**What you need to do:**
Copy the part of the data that opens with the line containing "Task: Open the Date posted dropdown" and runs through the end of the data, replacing "dropdown" with "menu" and leaving everything else unchanged. Omit the pictures from your answer.

— start of Dataset rows —

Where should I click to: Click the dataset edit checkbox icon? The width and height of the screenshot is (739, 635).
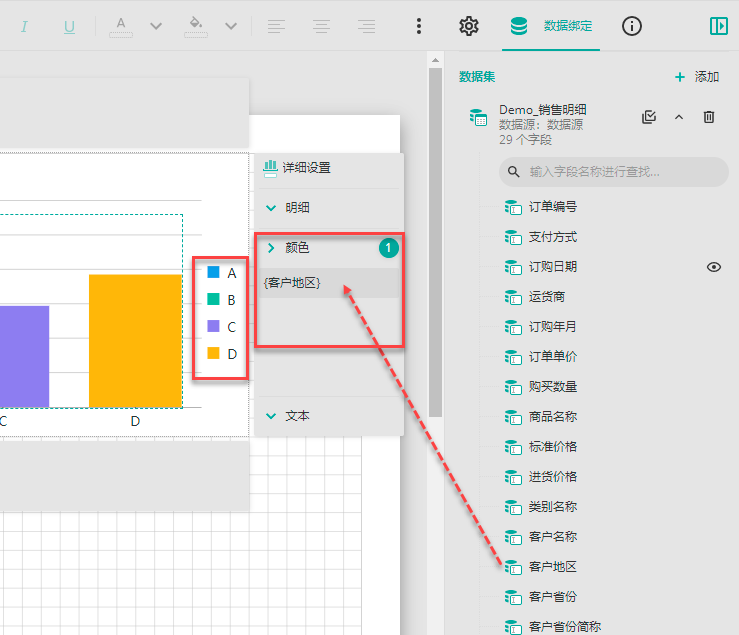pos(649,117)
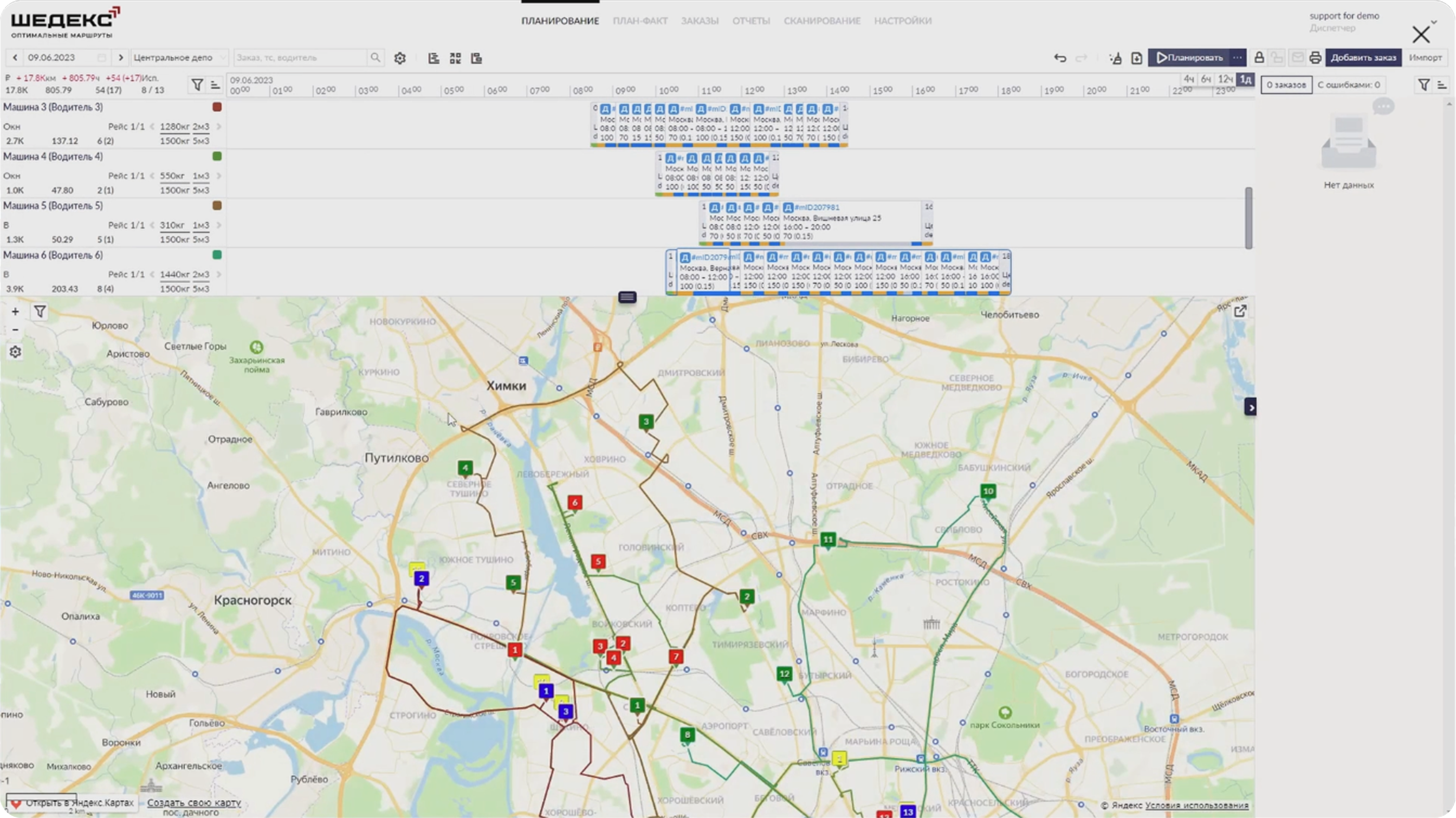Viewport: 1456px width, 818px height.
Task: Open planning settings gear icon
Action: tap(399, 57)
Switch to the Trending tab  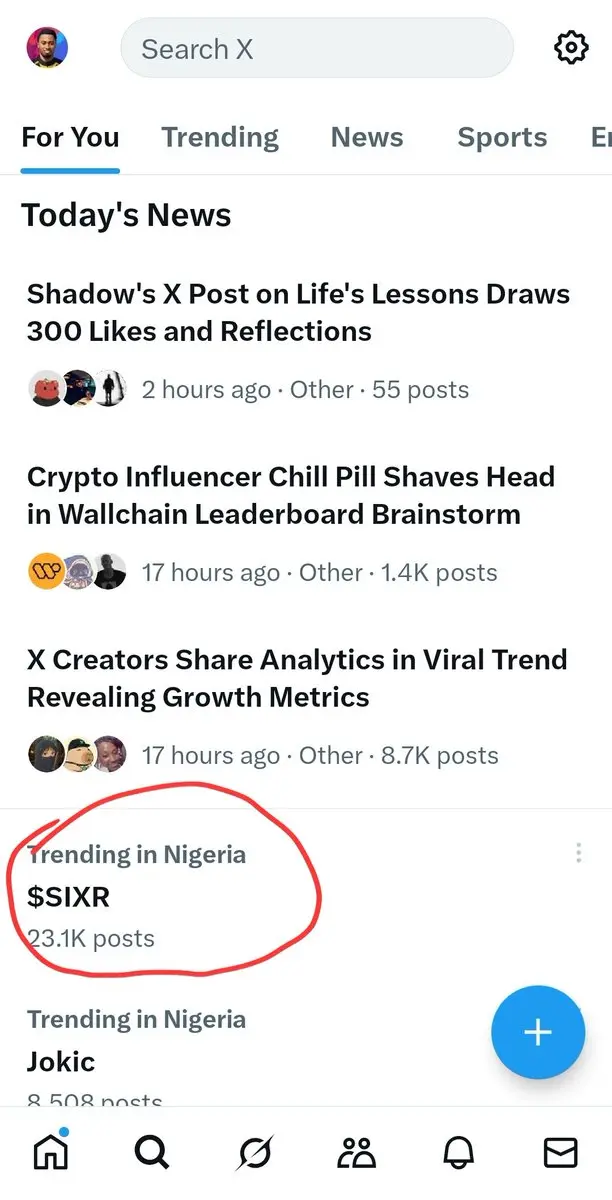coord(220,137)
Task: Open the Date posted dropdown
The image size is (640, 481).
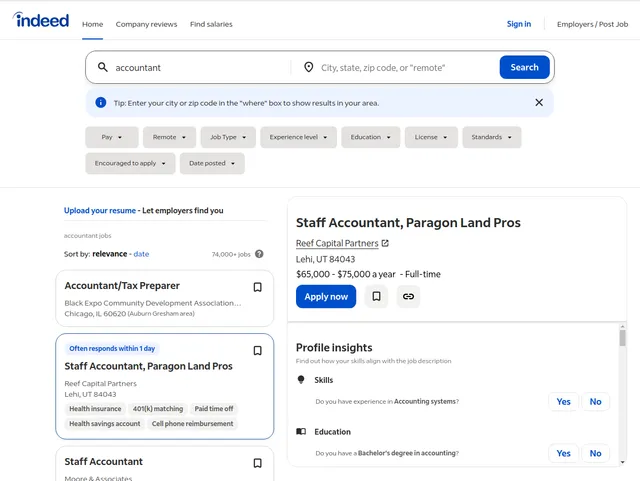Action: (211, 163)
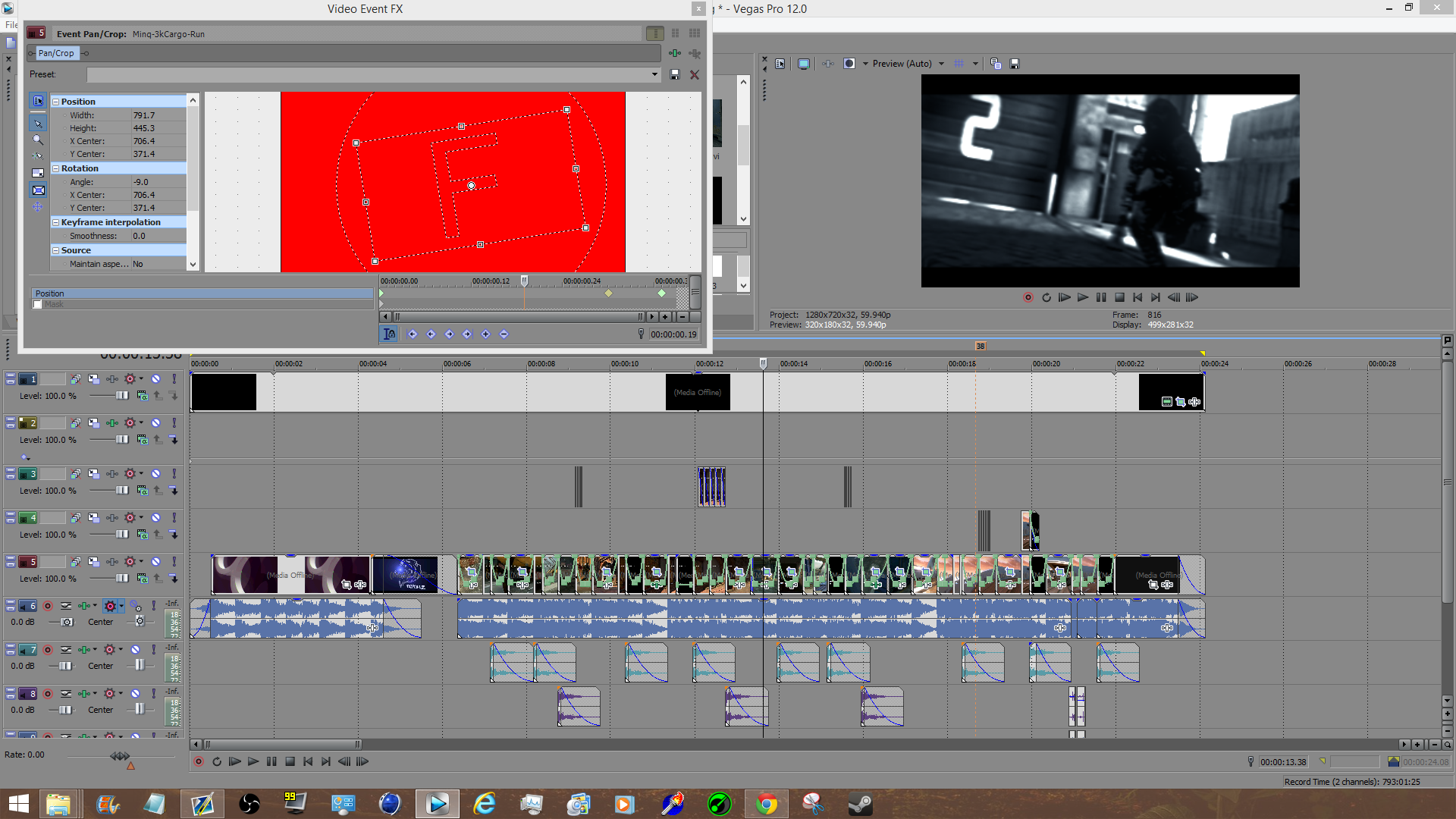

— end of Dataset rows —

**Exercise response:**
Task: Open the Date posted menu
The image size is (640, 481).
Action: (211, 163)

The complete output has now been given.